[DATA FOR REVIEW — start]

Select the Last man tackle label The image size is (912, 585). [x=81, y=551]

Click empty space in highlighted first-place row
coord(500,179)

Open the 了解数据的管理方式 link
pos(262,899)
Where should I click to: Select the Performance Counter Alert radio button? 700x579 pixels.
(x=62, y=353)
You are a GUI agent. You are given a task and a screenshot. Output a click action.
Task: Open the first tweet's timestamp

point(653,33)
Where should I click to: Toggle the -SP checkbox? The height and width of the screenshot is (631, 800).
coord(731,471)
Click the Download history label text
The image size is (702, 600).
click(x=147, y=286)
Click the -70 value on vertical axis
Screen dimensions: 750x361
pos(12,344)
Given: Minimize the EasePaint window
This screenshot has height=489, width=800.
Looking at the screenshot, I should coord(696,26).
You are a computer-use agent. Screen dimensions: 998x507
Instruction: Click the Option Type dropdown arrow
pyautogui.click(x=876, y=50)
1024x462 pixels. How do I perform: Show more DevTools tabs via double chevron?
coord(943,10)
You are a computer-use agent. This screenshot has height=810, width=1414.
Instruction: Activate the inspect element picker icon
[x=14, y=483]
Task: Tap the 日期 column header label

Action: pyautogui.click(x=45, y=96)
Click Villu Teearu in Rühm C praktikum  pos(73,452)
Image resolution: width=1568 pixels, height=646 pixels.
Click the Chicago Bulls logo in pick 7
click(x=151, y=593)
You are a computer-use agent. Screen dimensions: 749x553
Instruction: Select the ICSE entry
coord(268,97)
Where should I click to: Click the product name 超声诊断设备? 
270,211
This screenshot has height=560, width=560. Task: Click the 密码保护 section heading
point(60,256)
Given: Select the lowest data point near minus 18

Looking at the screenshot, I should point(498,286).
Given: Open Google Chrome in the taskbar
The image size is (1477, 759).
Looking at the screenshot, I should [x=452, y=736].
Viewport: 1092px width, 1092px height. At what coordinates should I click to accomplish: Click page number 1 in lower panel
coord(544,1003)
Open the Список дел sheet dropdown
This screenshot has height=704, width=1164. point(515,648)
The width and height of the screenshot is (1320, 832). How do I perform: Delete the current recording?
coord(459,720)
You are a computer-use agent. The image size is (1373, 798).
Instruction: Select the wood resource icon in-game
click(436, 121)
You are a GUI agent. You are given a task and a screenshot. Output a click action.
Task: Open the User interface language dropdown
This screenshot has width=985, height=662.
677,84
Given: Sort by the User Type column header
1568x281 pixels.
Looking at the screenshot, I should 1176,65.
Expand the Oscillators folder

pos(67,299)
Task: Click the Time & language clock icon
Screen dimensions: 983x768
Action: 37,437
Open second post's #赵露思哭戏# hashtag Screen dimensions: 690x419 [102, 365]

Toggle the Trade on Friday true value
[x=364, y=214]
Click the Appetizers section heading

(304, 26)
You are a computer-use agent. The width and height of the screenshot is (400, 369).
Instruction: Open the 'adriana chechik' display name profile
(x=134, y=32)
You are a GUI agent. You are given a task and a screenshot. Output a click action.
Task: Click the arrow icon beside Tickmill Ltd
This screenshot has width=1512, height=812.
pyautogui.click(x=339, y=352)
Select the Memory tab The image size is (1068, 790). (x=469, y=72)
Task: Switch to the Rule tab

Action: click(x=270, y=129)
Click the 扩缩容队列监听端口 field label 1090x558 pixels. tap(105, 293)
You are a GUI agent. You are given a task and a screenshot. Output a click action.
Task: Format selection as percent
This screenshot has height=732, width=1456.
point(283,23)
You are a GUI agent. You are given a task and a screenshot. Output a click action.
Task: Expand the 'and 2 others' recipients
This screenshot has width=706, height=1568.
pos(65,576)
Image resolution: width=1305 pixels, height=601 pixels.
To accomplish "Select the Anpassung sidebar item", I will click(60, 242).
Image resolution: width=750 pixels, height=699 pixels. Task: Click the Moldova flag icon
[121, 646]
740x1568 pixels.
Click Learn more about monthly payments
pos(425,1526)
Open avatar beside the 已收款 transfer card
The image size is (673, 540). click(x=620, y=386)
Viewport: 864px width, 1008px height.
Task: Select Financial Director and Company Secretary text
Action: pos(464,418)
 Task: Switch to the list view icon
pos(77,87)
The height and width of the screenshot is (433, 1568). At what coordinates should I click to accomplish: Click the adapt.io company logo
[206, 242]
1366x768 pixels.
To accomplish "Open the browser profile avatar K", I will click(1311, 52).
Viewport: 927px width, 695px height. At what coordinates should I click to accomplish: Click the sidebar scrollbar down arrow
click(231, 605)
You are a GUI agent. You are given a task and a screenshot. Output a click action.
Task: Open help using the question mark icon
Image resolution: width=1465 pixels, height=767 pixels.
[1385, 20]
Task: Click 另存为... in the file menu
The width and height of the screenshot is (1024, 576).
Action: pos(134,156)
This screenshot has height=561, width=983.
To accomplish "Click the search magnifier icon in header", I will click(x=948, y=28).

[DATA FOR REVIEW — finish]

* _PROBLEM_: Total the lines of the data that include the word "computer", and give that total as the sole response.

* _SOLUTION TO THE PROBLEM_: 5